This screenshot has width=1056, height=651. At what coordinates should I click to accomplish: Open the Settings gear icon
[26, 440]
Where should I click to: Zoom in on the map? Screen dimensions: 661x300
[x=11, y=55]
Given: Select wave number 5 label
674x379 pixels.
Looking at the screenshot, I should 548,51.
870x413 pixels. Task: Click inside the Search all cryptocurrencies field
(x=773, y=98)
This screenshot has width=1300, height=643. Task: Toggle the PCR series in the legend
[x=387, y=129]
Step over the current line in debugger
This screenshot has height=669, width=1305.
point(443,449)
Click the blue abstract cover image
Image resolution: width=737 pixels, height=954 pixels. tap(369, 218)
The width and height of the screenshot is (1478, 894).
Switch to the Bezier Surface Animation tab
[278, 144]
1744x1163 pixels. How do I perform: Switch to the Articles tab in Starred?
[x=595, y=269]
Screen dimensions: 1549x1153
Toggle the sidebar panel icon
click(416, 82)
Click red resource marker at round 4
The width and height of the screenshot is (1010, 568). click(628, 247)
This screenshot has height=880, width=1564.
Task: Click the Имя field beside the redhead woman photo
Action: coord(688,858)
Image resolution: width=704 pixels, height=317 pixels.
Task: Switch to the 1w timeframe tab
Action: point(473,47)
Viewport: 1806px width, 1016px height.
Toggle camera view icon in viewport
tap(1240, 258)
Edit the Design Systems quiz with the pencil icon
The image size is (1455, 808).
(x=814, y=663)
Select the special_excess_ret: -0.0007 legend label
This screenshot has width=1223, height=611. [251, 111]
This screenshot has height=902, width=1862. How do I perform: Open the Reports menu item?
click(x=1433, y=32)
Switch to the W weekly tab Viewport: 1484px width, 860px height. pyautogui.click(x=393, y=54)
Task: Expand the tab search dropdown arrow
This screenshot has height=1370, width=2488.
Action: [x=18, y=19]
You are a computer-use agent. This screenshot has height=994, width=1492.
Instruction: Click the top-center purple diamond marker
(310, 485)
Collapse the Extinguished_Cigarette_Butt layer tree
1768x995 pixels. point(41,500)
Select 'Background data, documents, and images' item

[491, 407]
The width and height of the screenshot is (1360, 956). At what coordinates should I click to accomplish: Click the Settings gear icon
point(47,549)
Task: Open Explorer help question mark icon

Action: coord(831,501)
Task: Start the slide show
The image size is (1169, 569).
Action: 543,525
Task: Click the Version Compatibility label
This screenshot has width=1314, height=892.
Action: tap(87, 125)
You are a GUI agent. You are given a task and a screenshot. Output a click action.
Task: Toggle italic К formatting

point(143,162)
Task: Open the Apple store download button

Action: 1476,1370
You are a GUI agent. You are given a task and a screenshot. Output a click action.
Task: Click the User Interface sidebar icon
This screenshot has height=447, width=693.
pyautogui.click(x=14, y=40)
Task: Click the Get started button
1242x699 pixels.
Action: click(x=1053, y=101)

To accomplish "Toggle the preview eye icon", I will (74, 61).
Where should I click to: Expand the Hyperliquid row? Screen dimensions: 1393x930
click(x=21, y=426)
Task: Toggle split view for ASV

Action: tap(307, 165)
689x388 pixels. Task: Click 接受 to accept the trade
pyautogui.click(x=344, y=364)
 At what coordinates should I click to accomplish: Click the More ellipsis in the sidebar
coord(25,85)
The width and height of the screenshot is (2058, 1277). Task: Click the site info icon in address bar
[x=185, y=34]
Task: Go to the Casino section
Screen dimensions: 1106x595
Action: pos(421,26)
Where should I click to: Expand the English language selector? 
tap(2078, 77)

──────

*PROBLEM TO WORK ON:* Repeat the entries exactly as they appear.

*TASK ANSWER:*
This screenshot has width=1056, height=651. At what coordinates should I click to accomplish: Open the Settings gear icon
[26, 440]
Where should I click to: Zoom in on the map? Screen dimensions: 661x300
[x=11, y=55]
Given: Select wave number 5 label
674x379 pixels.
Looking at the screenshot, I should 548,51.
870x413 pixels. Task: Click inside the Search all cryptocurrencies field
(x=773, y=98)
This screenshot has width=1300, height=643. Task: Toggle the PCR series in the legend
[x=387, y=129]
Step over the current line in debugger
This screenshot has height=669, width=1305.
point(443,449)
Click the blue abstract cover image
Image resolution: width=737 pixels, height=954 pixels. tap(369, 218)
The width and height of the screenshot is (1478, 894).
Switch to the Bezier Surface Animation tab
[278, 144]
1744x1163 pixels. How do I perform: Switch to the Articles tab in Starred?
[x=595, y=269]
Screen dimensions: 1549x1153
Toggle the sidebar panel icon
click(416, 82)
Click red resource marker at round 4
The width and height of the screenshot is (1010, 568). click(628, 247)
This screenshot has height=880, width=1564.
Task: Click the Имя field beside the redhead woman photo
Action: coord(688,858)
Image resolution: width=704 pixels, height=317 pixels.
Task: Switch to the 1w timeframe tab
Action: point(473,47)
Viewport: 1806px width, 1016px height.
Toggle camera view icon in viewport
tap(1240, 258)
Edit the Design Systems quiz with the pencil icon
The image size is (1455, 808).
(x=814, y=663)
Select the special_excess_ret: -0.0007 legend label
This screenshot has width=1223, height=611. [251, 111]
This screenshot has height=902, width=1862. How do I perform: Open the Reports menu item?
click(x=1433, y=32)
Switch to the W weekly tab Viewport: 1484px width, 860px height. pyautogui.click(x=393, y=54)
Task: Expand the tab search dropdown arrow
This screenshot has height=1370, width=2488.
Action: [x=18, y=19]
You are a computer-use agent. This screenshot has height=994, width=1492.
Instruction: Click the top-center purple diamond marker
(310, 485)
Collapse the Extinguished_Cigarette_Butt layer tree
1768x995 pixels. point(41,500)
Select 'Background data, documents, and images' item

[491, 407]
The width and height of the screenshot is (1360, 956). At what coordinates should I click to accomplish: Click the Settings gear icon
point(47,549)
Task: Open Explorer help question mark icon

Action: coord(831,501)
Task: Start the slide show
The image size is (1169, 569).
Action: 543,525
Task: Click the Version Compatibility label
This screenshot has width=1314, height=892.
Action: tap(87, 125)
You are a GUI agent. You are given a task and a screenshot. Output a click action.
Task: Toggle italic К formatting

point(143,162)
Task: Open the Apple store download button

Action: 1476,1370
You are a GUI agent. You are given a task and a screenshot. Output a click action.
Task: Click the User Interface sidebar icon
This screenshot has height=447, width=693.
pyautogui.click(x=14, y=40)
Task: Click the Get started button
1242x699 pixels.
Action: click(x=1053, y=101)

To accomplish "Toggle the preview eye icon", I will (74, 61).
Where should I click to: Expand the Hyperliquid row? Screen dimensions: 1393x930
click(x=21, y=426)
Task: Toggle split view for ASV

Action: tap(307, 165)
689x388 pixels. Task: Click 接受 to accept the trade
pyautogui.click(x=344, y=364)
 At what coordinates should I click to accomplish: Click the More ellipsis in the sidebar
coord(25,85)
The width and height of the screenshot is (2058, 1277). Task: Click the site info icon in address bar
[x=185, y=34]
Task: Go to the Casino section
Screen dimensions: 1106x595
Action: pos(421,26)
Where should I click to: Expand the English language selector? 
tap(2078, 77)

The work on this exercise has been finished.